Gillard stumbled in Thursday’s fray and lost a shoe, which protesters scooped up after the rowdy demonstration in the capital, Canberra. Aboriginal rights supporters had surrounded a restaurant and banged on its windows while Gillard and Australian opposition leader Tony Abbott were inside at an award ceremony to mark Australia Day.
Michael Outram, national manager of protection for the Australian Federal Police, said police might file charges against some of the protesters.

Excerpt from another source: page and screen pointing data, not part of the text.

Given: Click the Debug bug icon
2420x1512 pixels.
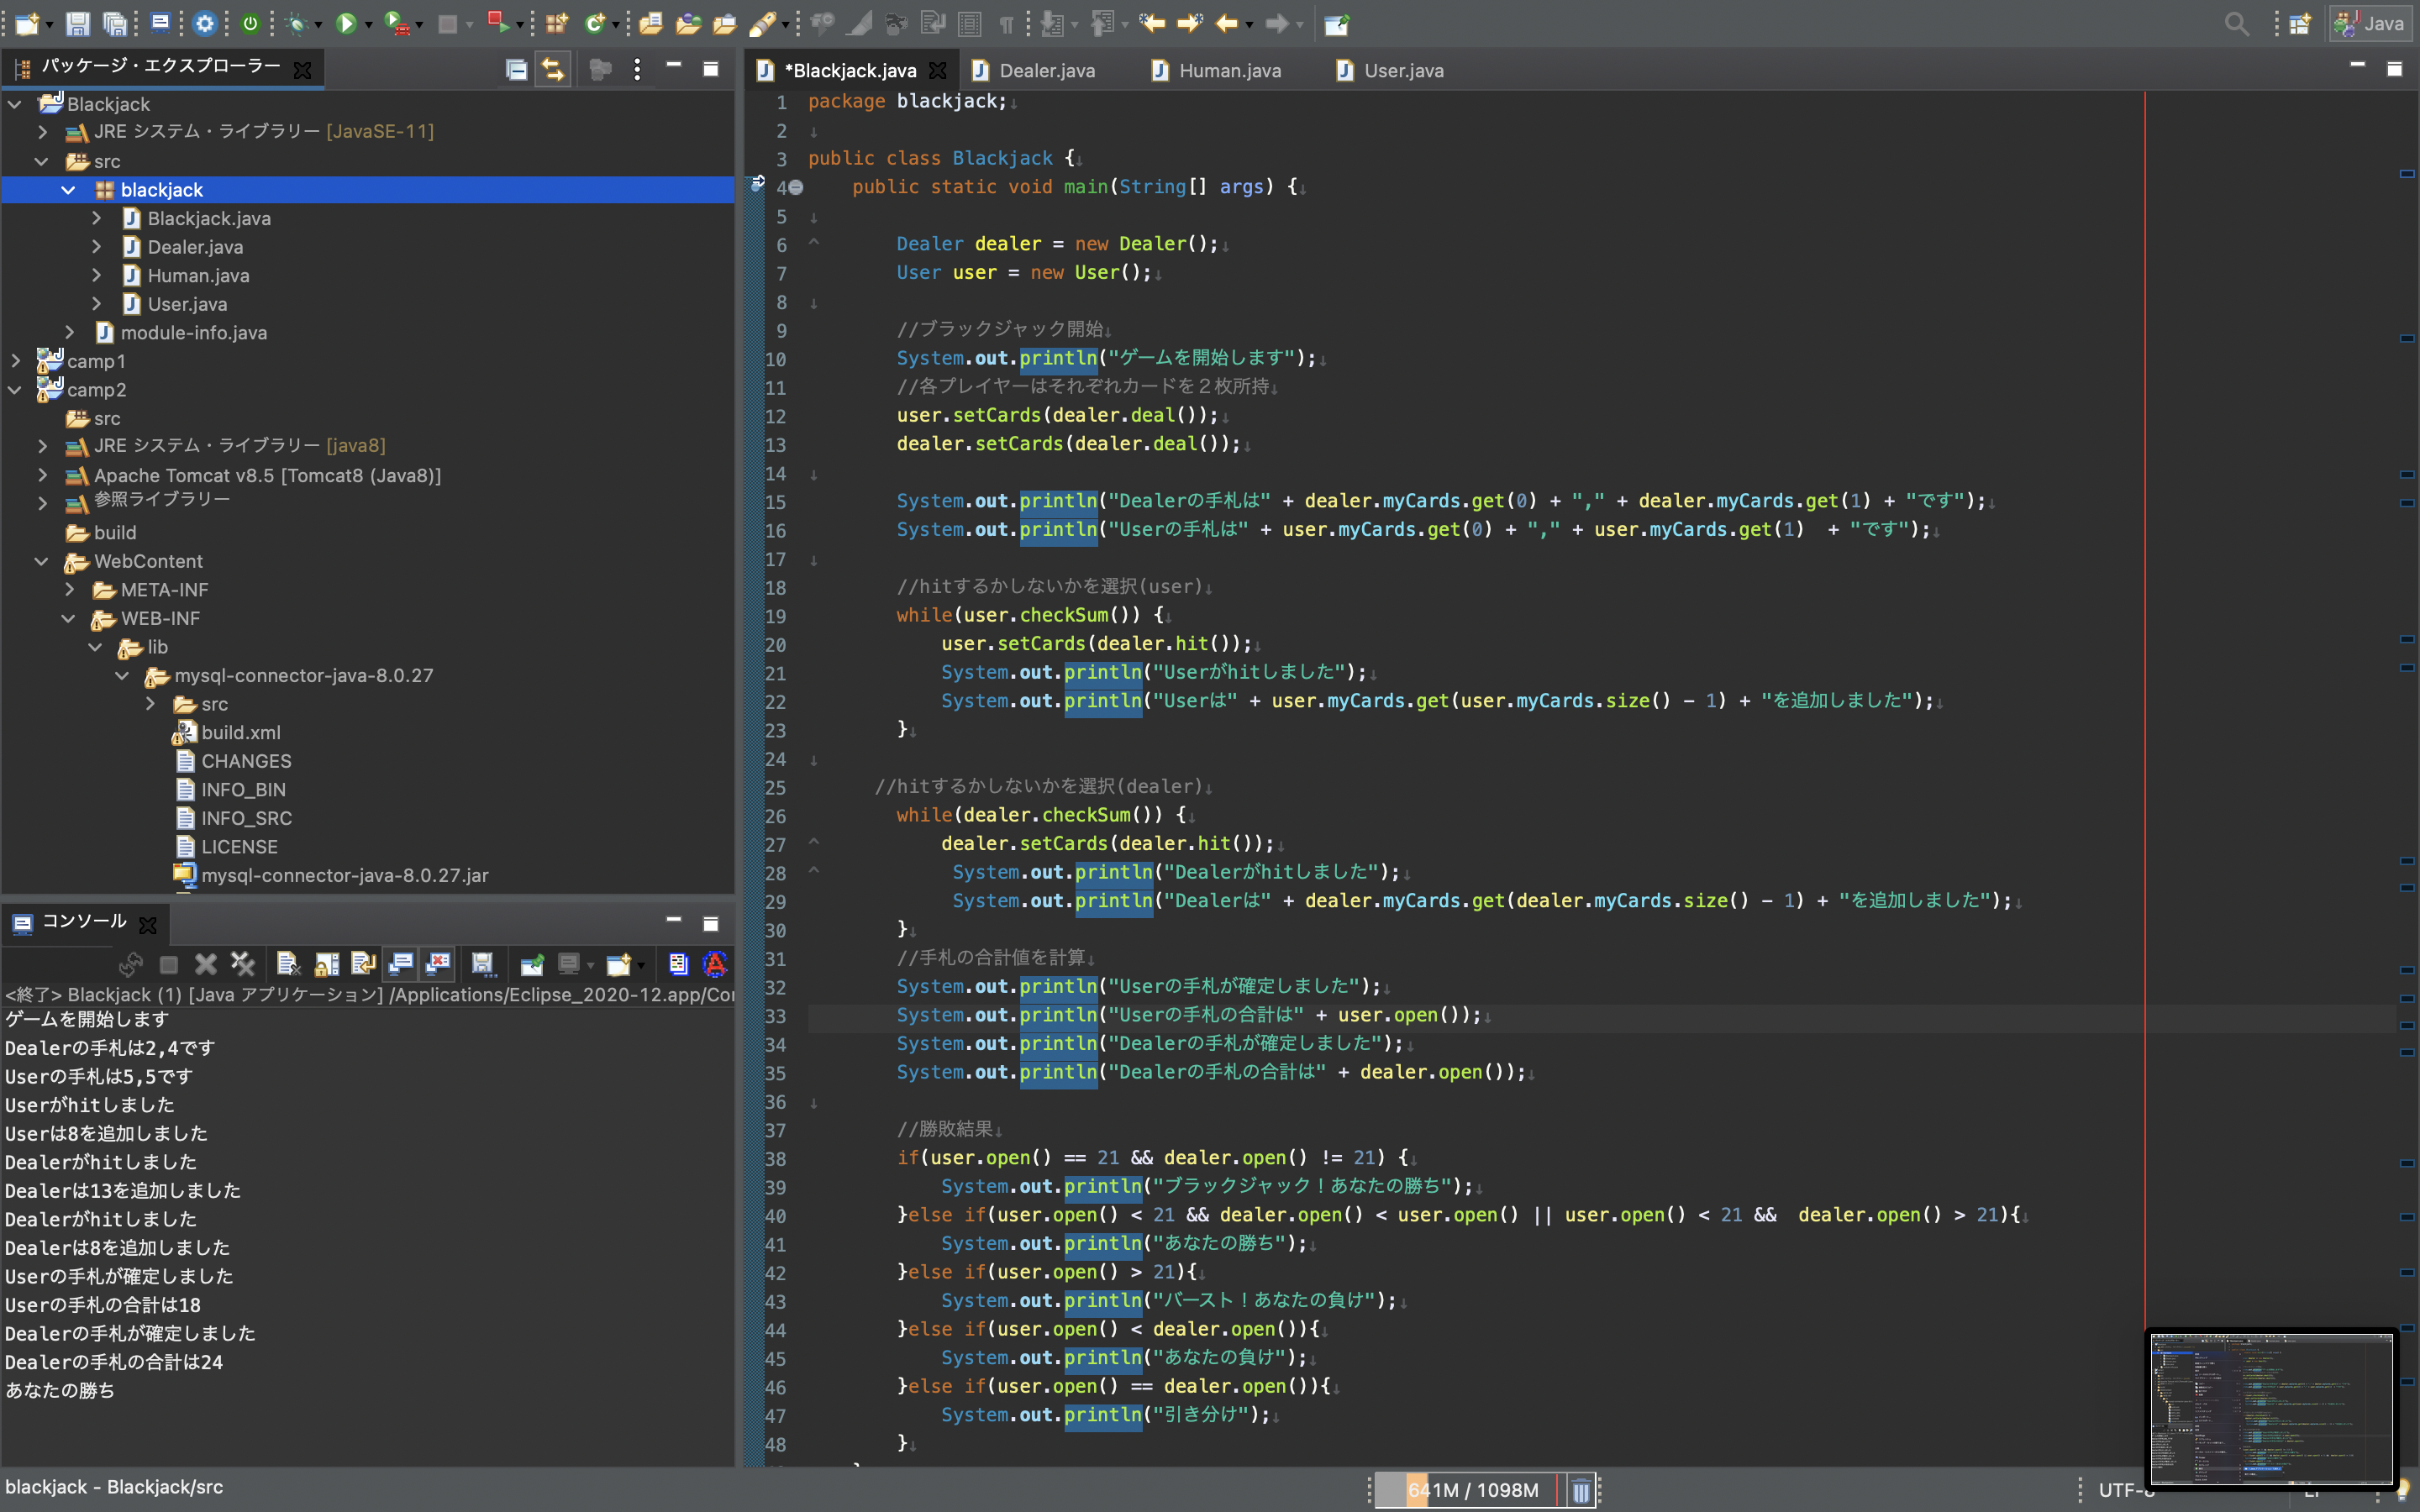Looking at the screenshot, I should [296, 23].
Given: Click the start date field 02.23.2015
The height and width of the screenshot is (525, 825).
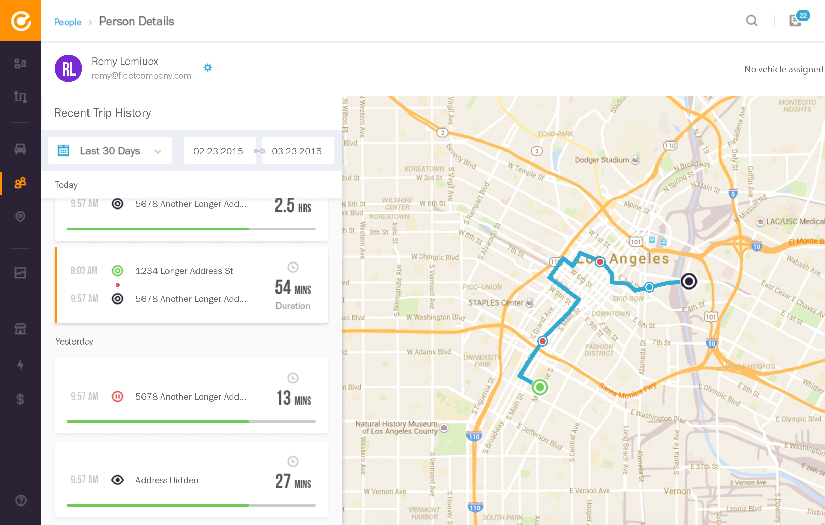Looking at the screenshot, I should 219,151.
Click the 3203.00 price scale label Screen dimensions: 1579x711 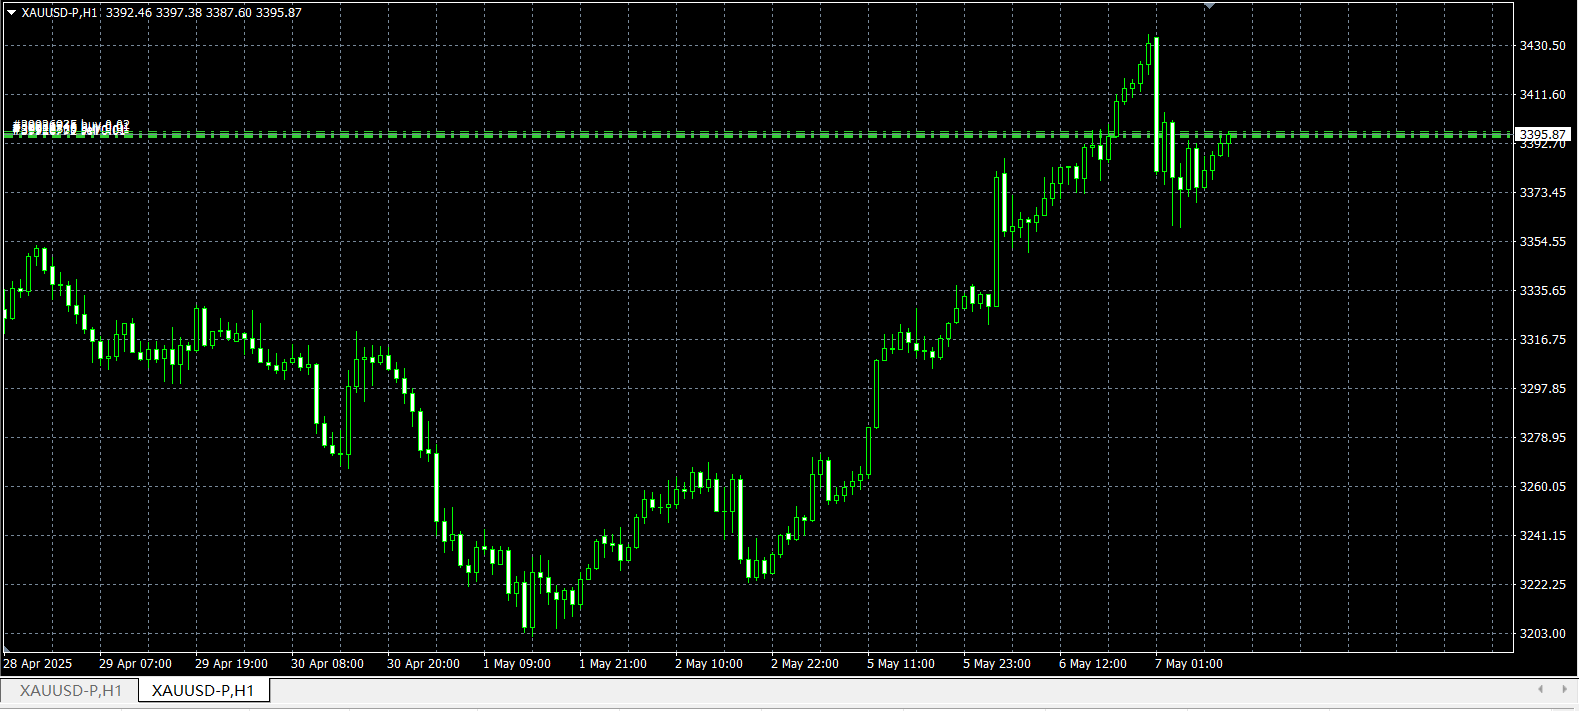coord(1542,634)
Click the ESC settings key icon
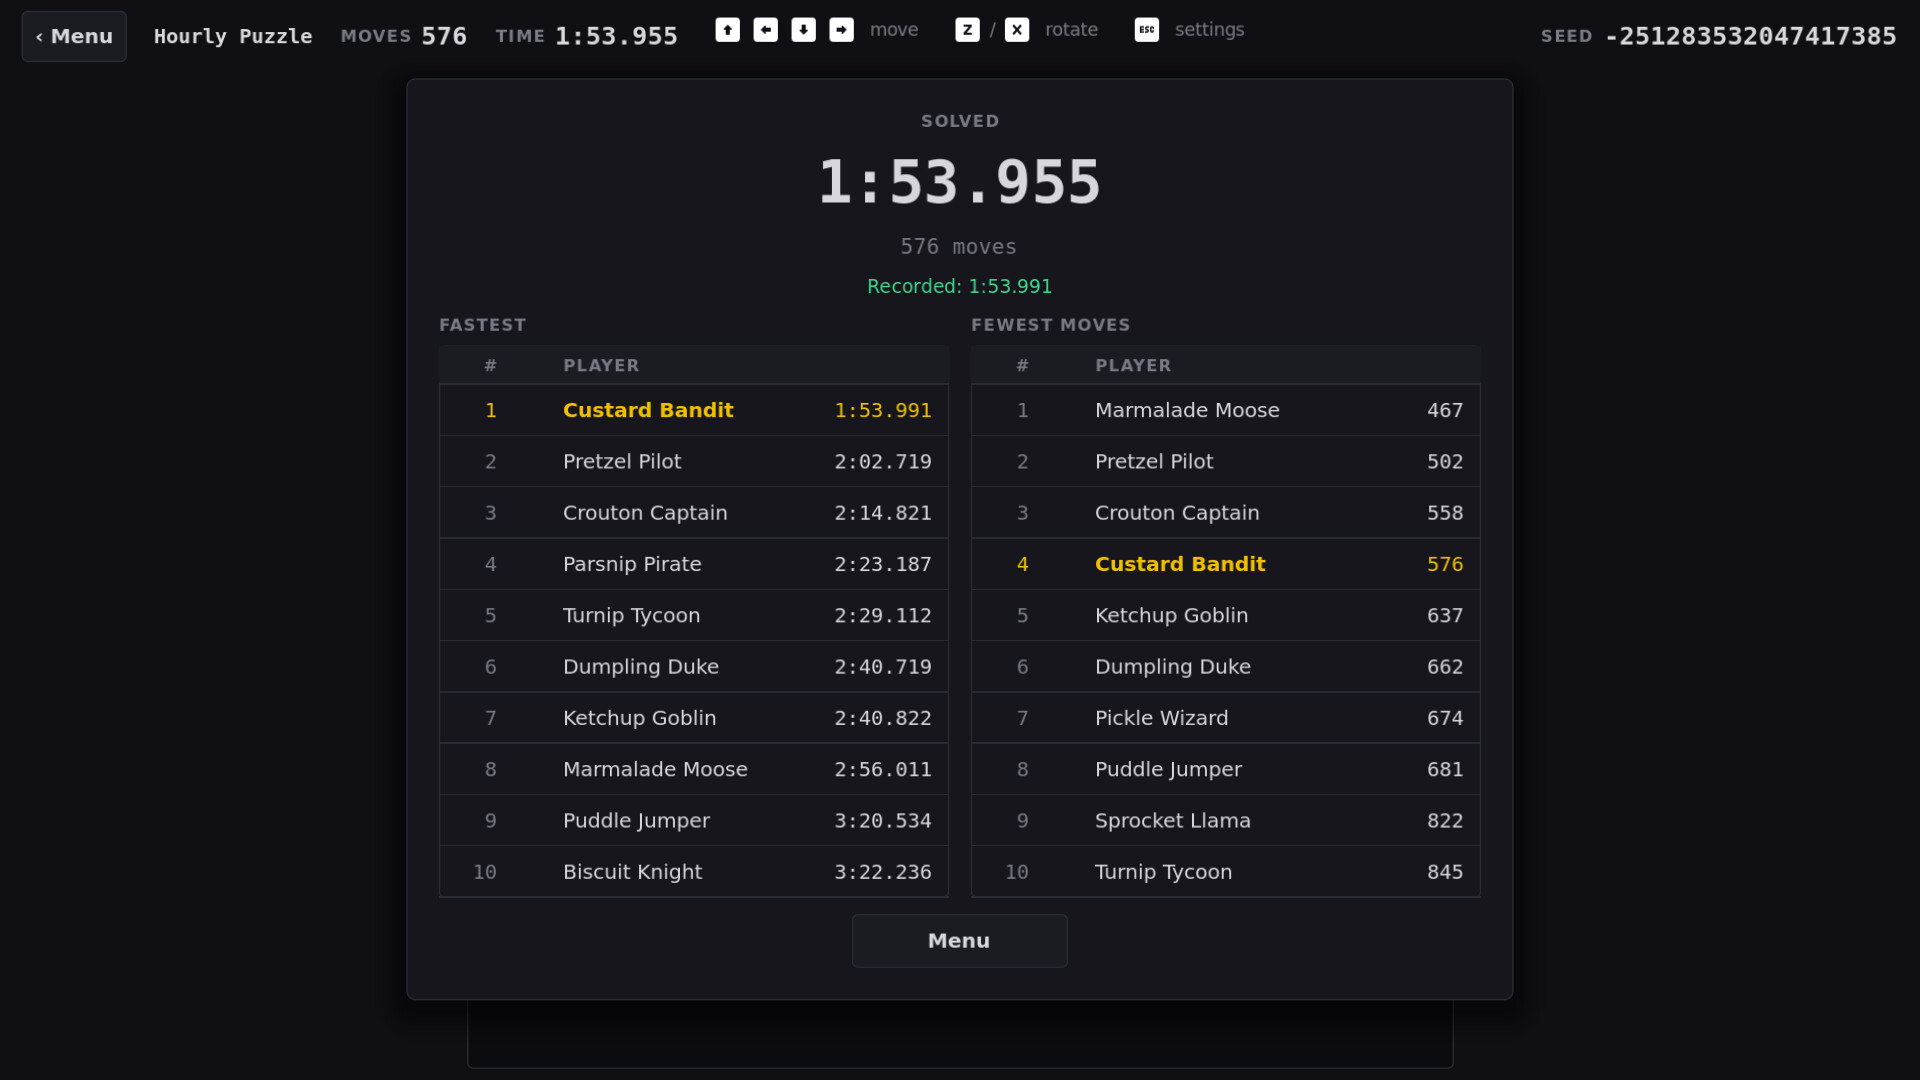 click(1147, 30)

Gillard said yesterday that she was fine, but slammed the activists’ actions.
“I’ve got no troubles at all with peaceful protests ... What I utterly condemn is when protests turn violent the way we saw the violence yesterday, and particularly to disrupt an event which was to honor some extraordinary Australians,” she said.
Protest leaders denied doing anything wrong, accused the police of manhandling protesters and said they planned to lodge a complaint against the officers involved.
“The Australian Federal Police came at us with force and we did not retaliate with force,” protest spokeswoman Selina -Daveys-Newry said yesterday. “We see straight through that little puppet play.”
About 200 Aboriginal rights supporters marched on the nation’s Parliament House yesterday, burning an Australian flag in front of a wall of police and carrying signs with messages such as “All cops are bastards.”
No one was hurt and the protesters left minutes later.
The restaurant where Thursday’s clash occurred is close to the so-called Aboriginal Tent Embassy, where the protesters had demonstrated peacefully earlier in the day. The longstanding, ramshackle collection of tents and temporary shelters is a center point of protests against Australia Day, which marks the arrival of the first fleet of British colonists in Sydney on Jan. 26, 1788. Many Aborigines call it Invasion Day because the land was settled without a treaty with traditional owners.
Outram defended the way Thursday’s incident had been handled, saying police had no idea the protest — which had been peaceful for much of the day — would turn aggressive.
“We had no information or reason to suspect there was going to be any problem,” Outram said in Canberra.
Abbott was the focus of much of the protesters’ rage. The Tent Embassy celebrated its 40th anniversary on Thursday, and Abbott had earlier angered activists by saying it was time the embassy “moved on.”
Abbott said yesterday that his comment had been misinterpreted, and that he never meant to imply the embassy should be torn down.
Questions lingered, meanwhile, about the fate of Gillard’s high-heeled blue suede shoe.
One of the activists ended up with it and said it would not be returned.
“She can’t have it, this is going on eBay,” she said.
The online auction Web site took a listing for what was purportedly the missing shoe with a starting price of A$148 (US$157).
“You are bidding on a used shoe. Please bear in mind also this is a single shoe, not a pair, so it would be difficult to walk in, unless you’re the PM,” it said, according to the Sydney Morning Herald.